The approach underscores the degree to which GM and other large automakers are leaning on—even courting—suppliers that can offer an edge in the fast-moving realms of autonomous driving, electrification and connected-car technology.
“With the amount of technology going into vehicles now, automakers are forced to be more flexible on their terms because of supply and demand,” said Jeoffrey Burris, principal of Advanced Purchasing Dynamics, a suburban Detroit consulting firm.

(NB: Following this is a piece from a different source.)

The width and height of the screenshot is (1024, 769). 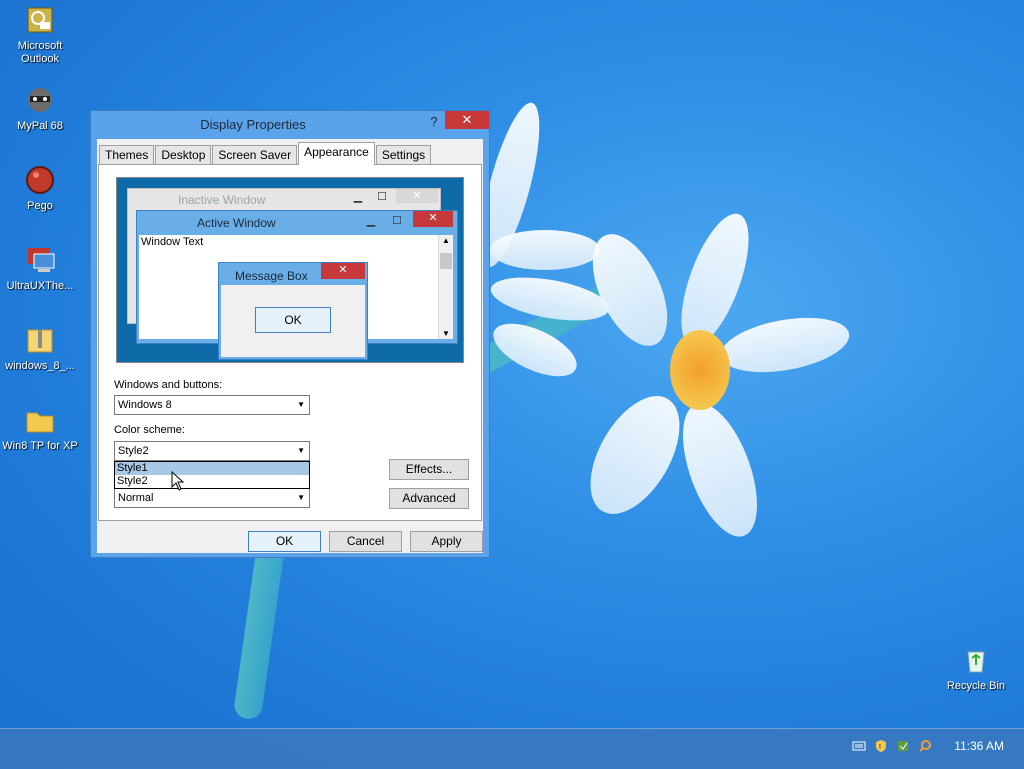 I want to click on color-scheme-select: Style2 ▼, so click(x=212, y=451).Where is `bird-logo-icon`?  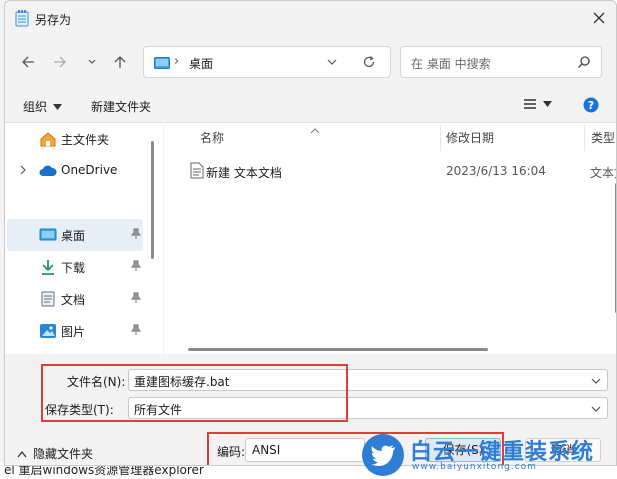
bird-logo-icon is located at coordinates (383, 455).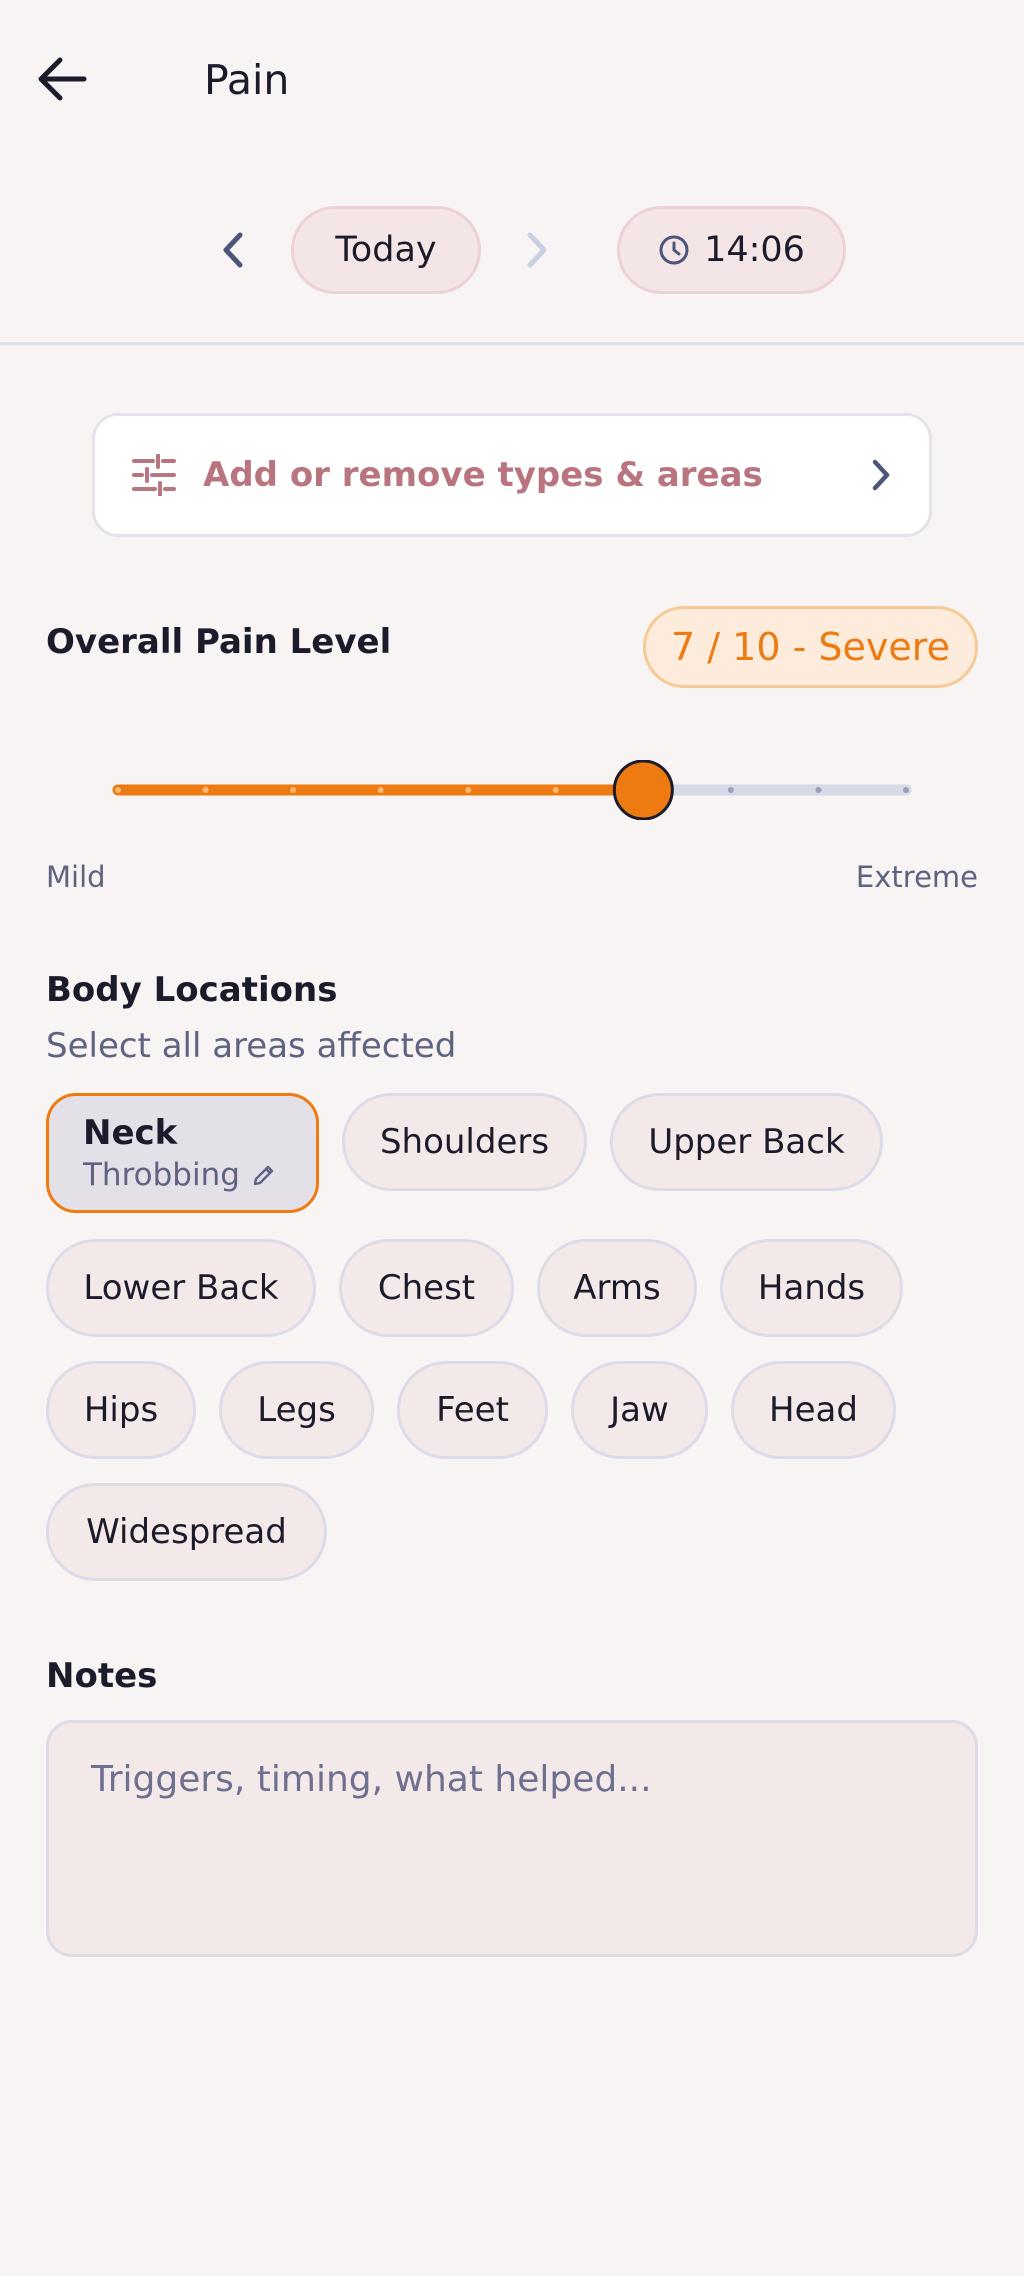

GM said January at the Consumer Electronics Show in January that it's working with Mobileye, a maker of camera-based crash-avoidance systems, to crunch real-time data collected by OnStar to create high-definition maps to aid in the adoption of autonomous driving. GM said it would consider integrating the technology into its products as early as this year.
Kiefer said the fresh approach is not exclusively for software or tech firms. He foresees applying it to purchase agreements with any of GM's large suppliers when there is a unique technology to be had.
Kiefer spoke only in broad terms about the Mobileye contract. But he outlined key elements of the new approach, including:
• Flexibility on intellectual-property ownership: Kiefer said GM had been “a little rigid on IP sharing and ownership” but is now forging contracts that are more favorable to the supplier.
• Cost sharing: “In the past, we would say, “You spend your own money and if it goes into production, great. If it doesn't, you lose,'“ Kiefer said. “Now, in some cases we're saying, “I pay a portion. You pay a portion. We're in this together and both motivated to get it into production.'“
• Less legalese: GM has streamlined some legal requirements, including simplified nondisclosure agreements.